__Dataset extract__

• • • • • • •

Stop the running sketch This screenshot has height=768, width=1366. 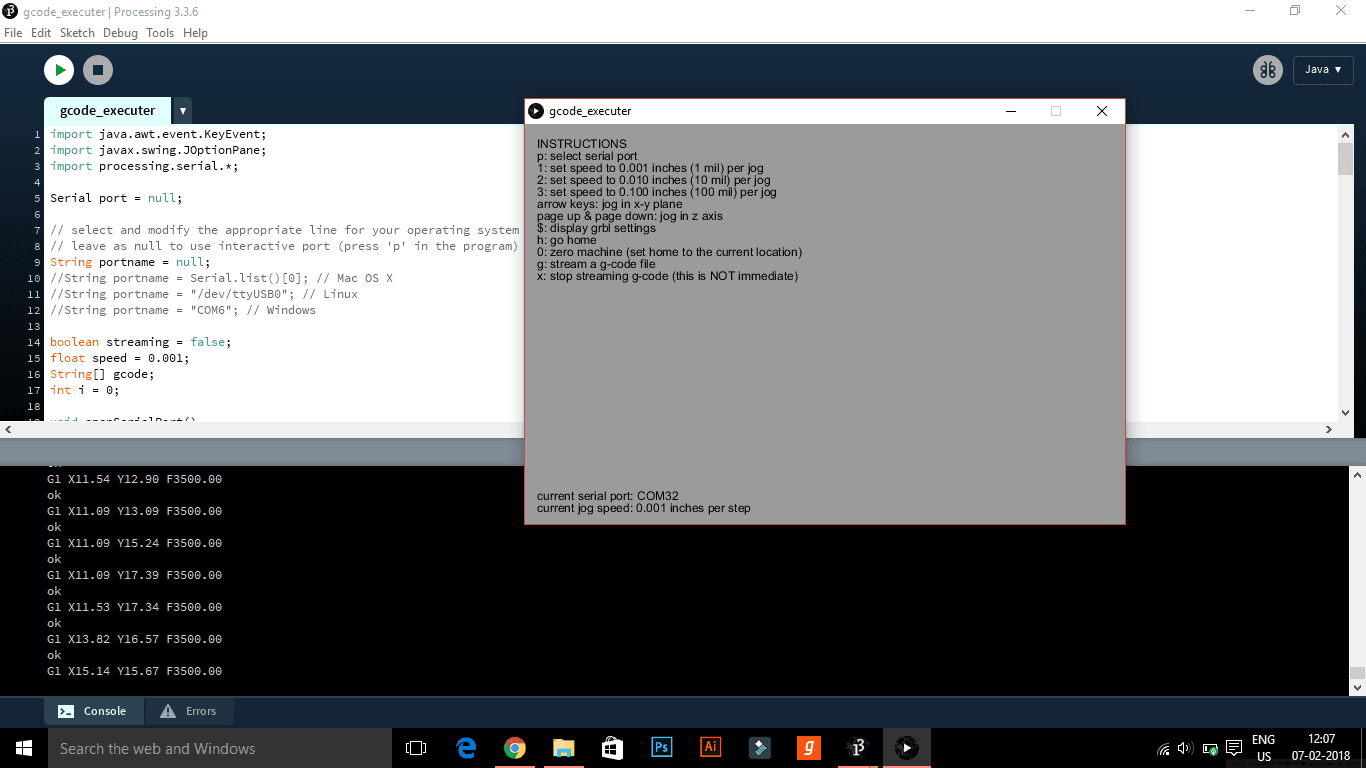pos(98,70)
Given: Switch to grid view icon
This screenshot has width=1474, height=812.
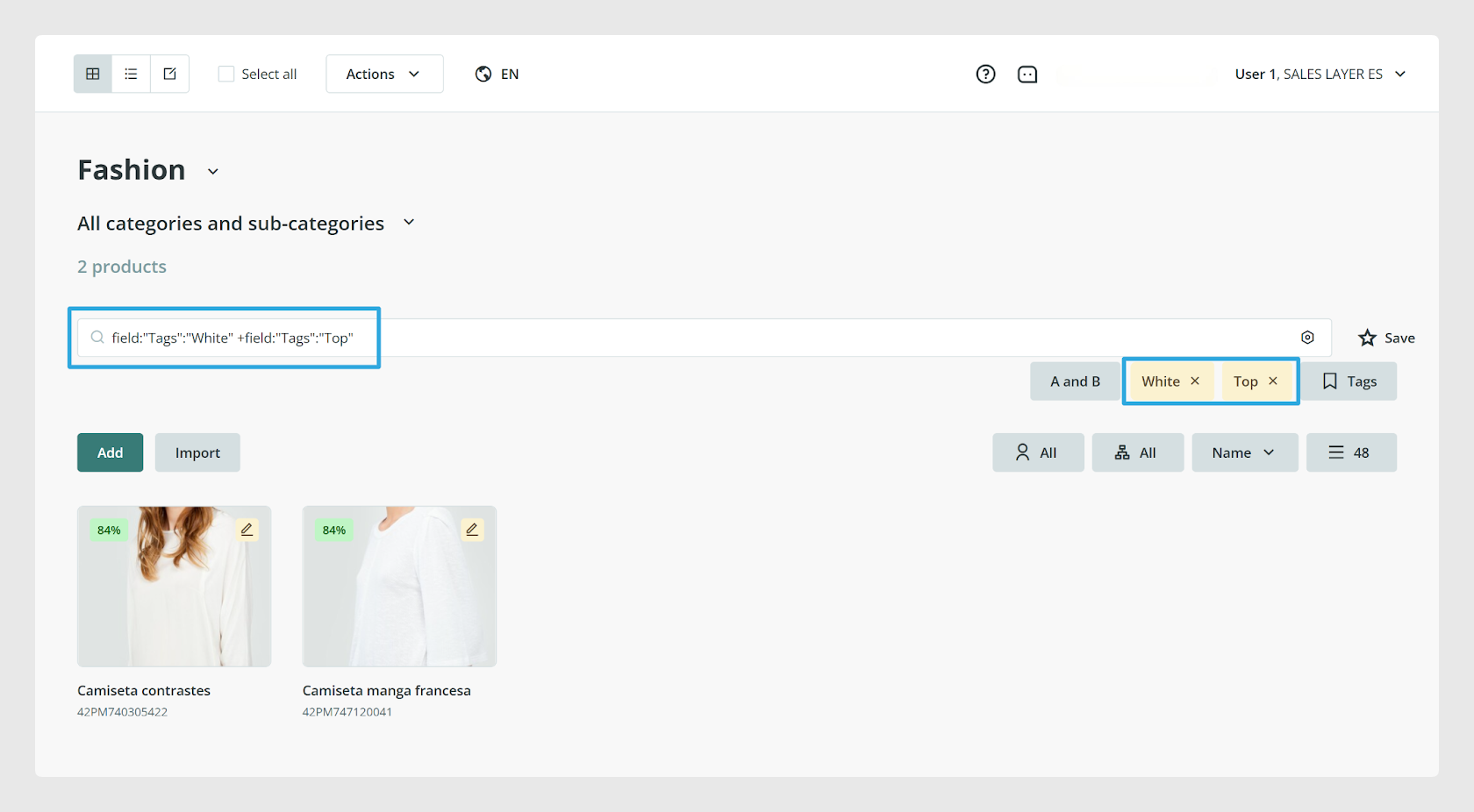Looking at the screenshot, I should click(x=93, y=74).
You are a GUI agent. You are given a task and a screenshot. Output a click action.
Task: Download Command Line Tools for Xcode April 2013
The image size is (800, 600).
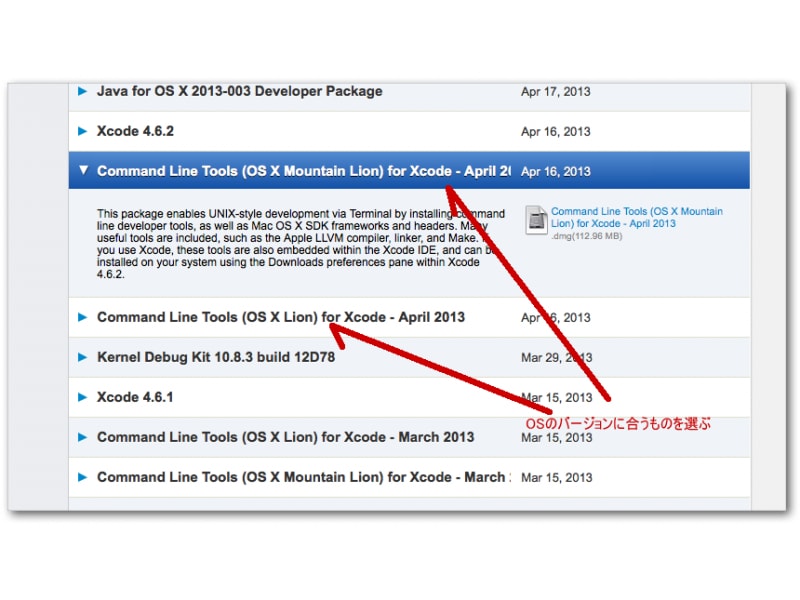(x=638, y=217)
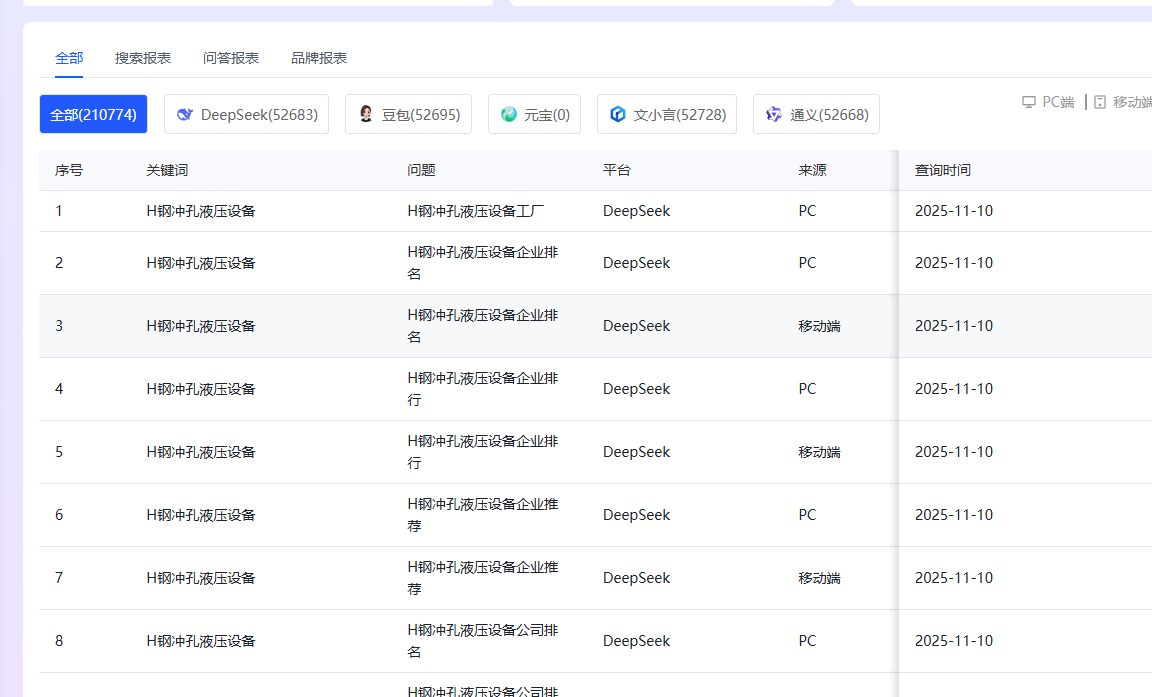Click the blue 文小言 shield icon
Screen dimensions: 1152x697
(x=617, y=113)
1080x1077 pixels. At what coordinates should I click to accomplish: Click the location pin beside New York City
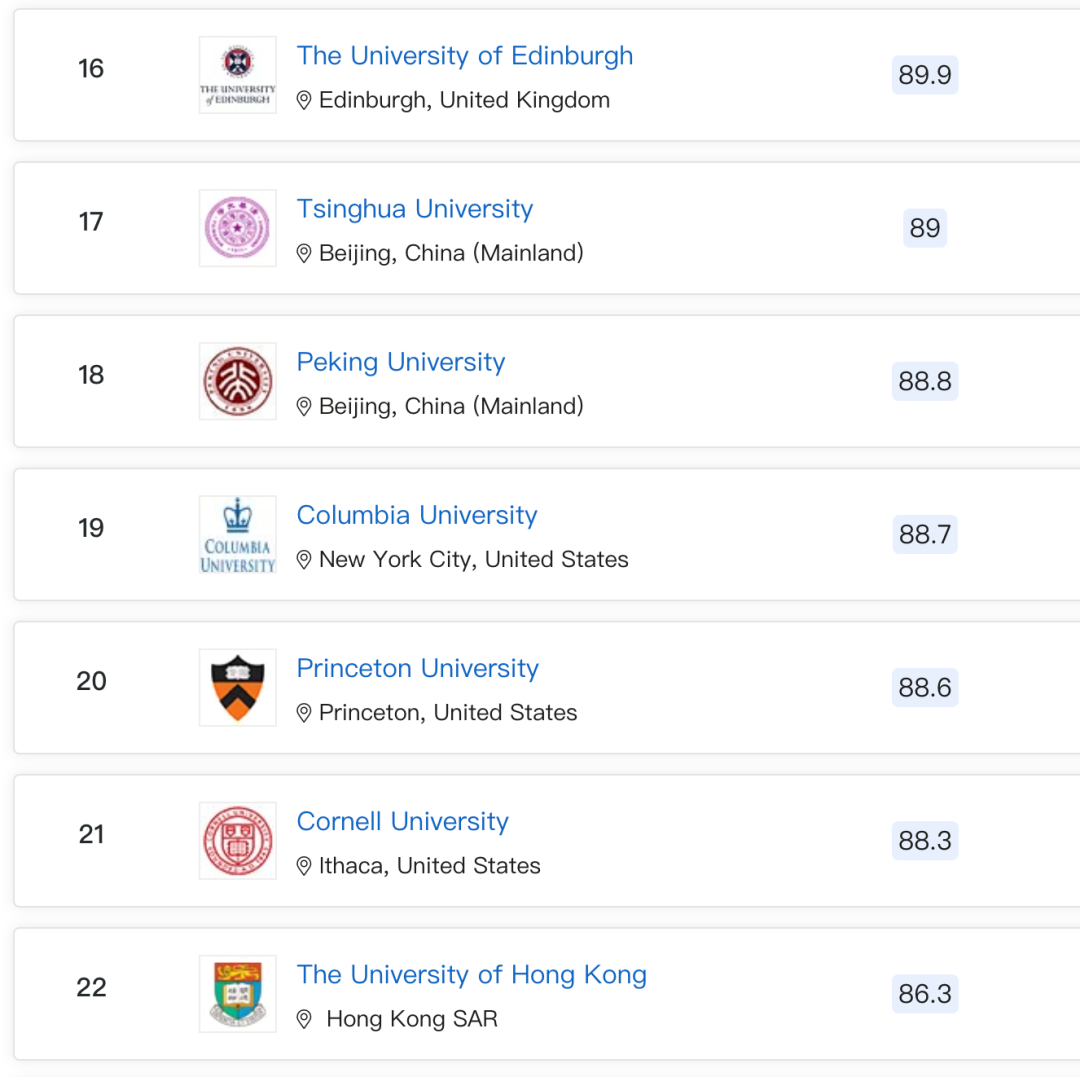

• • • • • • •

__Task prompt__
The lines to retype run from the one containing "You are a GUI" through the last line of the records above; write them exactly and skip the pictures.

__Exercise solution__
You are a GUI agent. You are given a task and a screenshot. Output a click action.
Task: Download Command Line Tools for Xcode April 2013
The image size is (800, 600).
(x=638, y=217)
Click the blue 文小言 shield icon
Screen dimensions: 1152x697
(x=617, y=113)
1080x1077 pixels. At what coordinates should I click to accomplish: Click the location pin beside New York City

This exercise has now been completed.